- [WHAT NEEDS TO BE DONE]
Exact copies of the lines from the one holding "Task: Click the blue pin floating button" through the last line of the entries below are to be printed, with pictures omitted.

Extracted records
————

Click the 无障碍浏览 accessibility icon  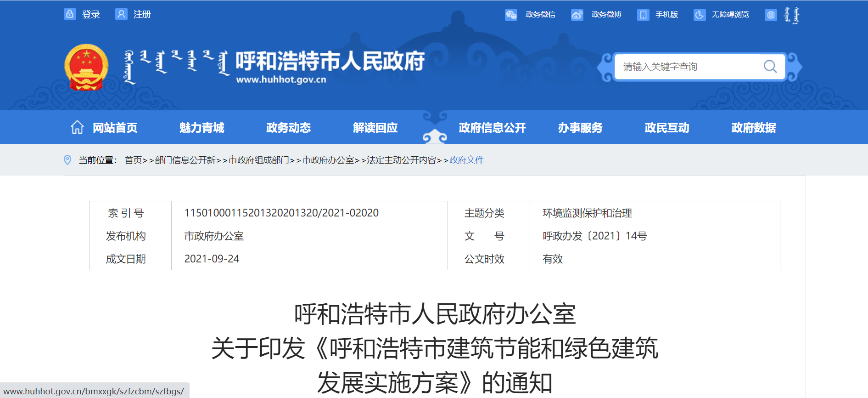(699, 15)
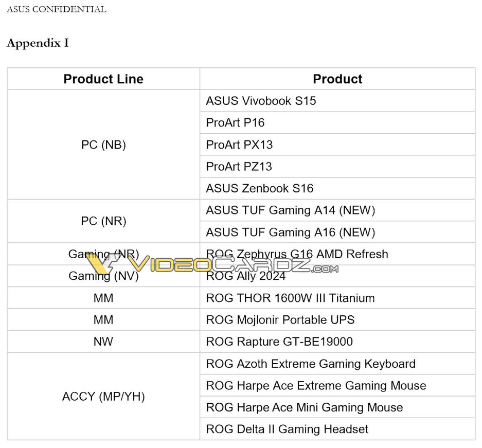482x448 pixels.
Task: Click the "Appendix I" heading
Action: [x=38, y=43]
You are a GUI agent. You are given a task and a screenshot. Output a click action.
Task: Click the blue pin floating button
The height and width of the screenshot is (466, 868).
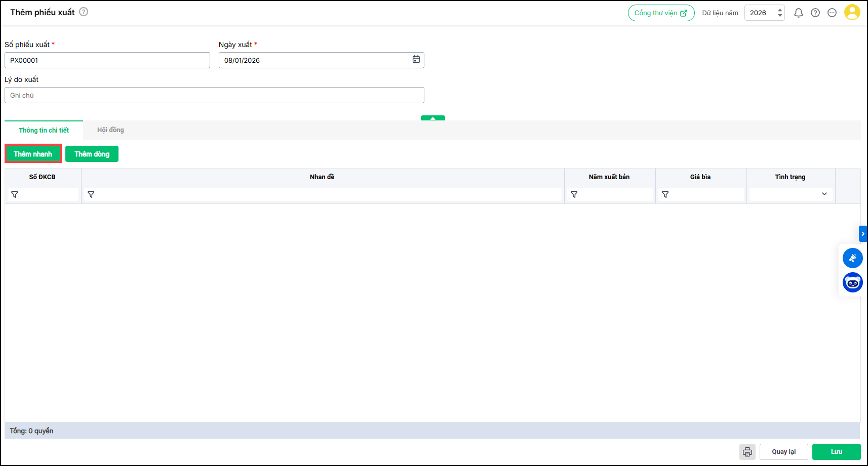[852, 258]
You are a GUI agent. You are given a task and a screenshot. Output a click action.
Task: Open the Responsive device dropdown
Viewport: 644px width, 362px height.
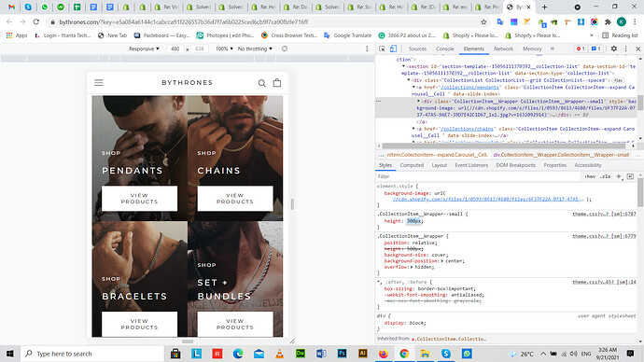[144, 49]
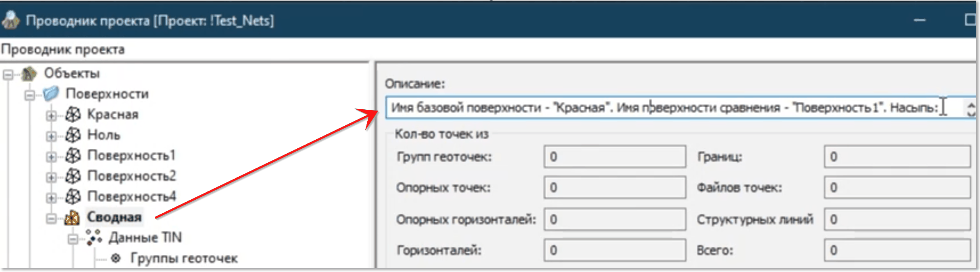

————

- [RESPONSE BOX]
Task: Click the blue pin floating button
The height and width of the screenshot is (466, 868).
[852, 258]
You are a GUI agent. You are given a task and a screenshot. Output a click action.
Task: Open the Responsive device dropdown
Viewport: 644px width, 362px height.
[144, 49]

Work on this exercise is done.